(Material shown begins)

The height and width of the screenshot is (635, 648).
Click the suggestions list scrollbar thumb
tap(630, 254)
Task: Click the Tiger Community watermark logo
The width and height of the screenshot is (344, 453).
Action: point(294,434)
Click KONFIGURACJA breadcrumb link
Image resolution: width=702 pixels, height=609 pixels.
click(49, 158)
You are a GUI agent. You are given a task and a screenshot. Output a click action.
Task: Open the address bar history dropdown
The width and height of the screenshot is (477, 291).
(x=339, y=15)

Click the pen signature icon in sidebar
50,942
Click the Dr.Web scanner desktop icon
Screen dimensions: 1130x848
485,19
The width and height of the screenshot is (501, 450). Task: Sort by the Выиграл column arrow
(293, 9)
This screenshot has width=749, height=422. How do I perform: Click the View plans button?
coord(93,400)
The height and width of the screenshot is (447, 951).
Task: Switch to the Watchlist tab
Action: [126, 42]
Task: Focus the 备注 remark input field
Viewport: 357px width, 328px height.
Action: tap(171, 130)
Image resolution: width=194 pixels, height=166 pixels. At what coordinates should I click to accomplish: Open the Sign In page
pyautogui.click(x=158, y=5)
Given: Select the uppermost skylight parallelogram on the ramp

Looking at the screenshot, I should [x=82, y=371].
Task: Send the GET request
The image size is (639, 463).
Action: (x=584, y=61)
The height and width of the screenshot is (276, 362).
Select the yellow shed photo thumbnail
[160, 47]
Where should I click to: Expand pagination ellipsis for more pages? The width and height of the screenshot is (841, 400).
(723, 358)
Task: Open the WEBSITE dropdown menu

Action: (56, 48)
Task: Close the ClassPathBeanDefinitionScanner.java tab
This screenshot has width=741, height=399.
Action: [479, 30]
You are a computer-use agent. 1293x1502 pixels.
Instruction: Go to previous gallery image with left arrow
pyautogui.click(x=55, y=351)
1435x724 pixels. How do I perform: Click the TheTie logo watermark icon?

(Material shown ends)

> **Problem to solve**
Every line of the data above is to be repeated exactly.

> **Exercise output**
The height and width of the screenshot is (635, 648).
Click the suggestions list scrollbar thumb
tap(630, 254)
Task: Click the Tiger Community watermark logo
The width and height of the screenshot is (344, 453).
Action: point(294,434)
Click KONFIGURACJA breadcrumb link
Image resolution: width=702 pixels, height=609 pixels.
click(49, 158)
You are a GUI agent. You are given a task and a screenshot. Output a click action.
Task: Open the address bar history dropdown
The width and height of the screenshot is (477, 291).
(x=339, y=15)

Click the pen signature icon in sidebar
50,942
Click the Dr.Web scanner desktop icon
Screen dimensions: 1130x848
485,19
The width and height of the screenshot is (501, 450). Task: Sort by the Выиграл column arrow
(293, 9)
This screenshot has width=749, height=422. How do I perform: Click the View plans button?
coord(93,400)
The height and width of the screenshot is (447, 951).
Task: Switch to the Watchlist tab
Action: [126, 42]
Task: Focus the 备注 remark input field
Viewport: 357px width, 328px height.
Action: tap(171, 130)
Image resolution: width=194 pixels, height=166 pixels. At what coordinates should I click to accomplish: Open the Sign In page
pyautogui.click(x=158, y=5)
Given: Select the uppermost skylight parallelogram on the ramp

Looking at the screenshot, I should [x=82, y=371].
Task: Send the GET request
The image size is (639, 463).
Action: (x=584, y=61)
The height and width of the screenshot is (276, 362).
Select the yellow shed photo thumbnail
[160, 47]
Where should I click to: Expand pagination ellipsis for more pages? The width and height of the screenshot is (841, 400).
(723, 358)
Task: Open the WEBSITE dropdown menu

Action: (56, 48)
Task: Close the ClassPathBeanDefinitionScanner.java tab
This screenshot has width=741, height=399.
Action: [479, 30]
You are a computer-use agent. 1293x1502 pixels.
Instruction: Go to previous gallery image with left arrow
pyautogui.click(x=55, y=351)
1435x724 pixels. How do I perform: Click the TheTie logo watermark icon?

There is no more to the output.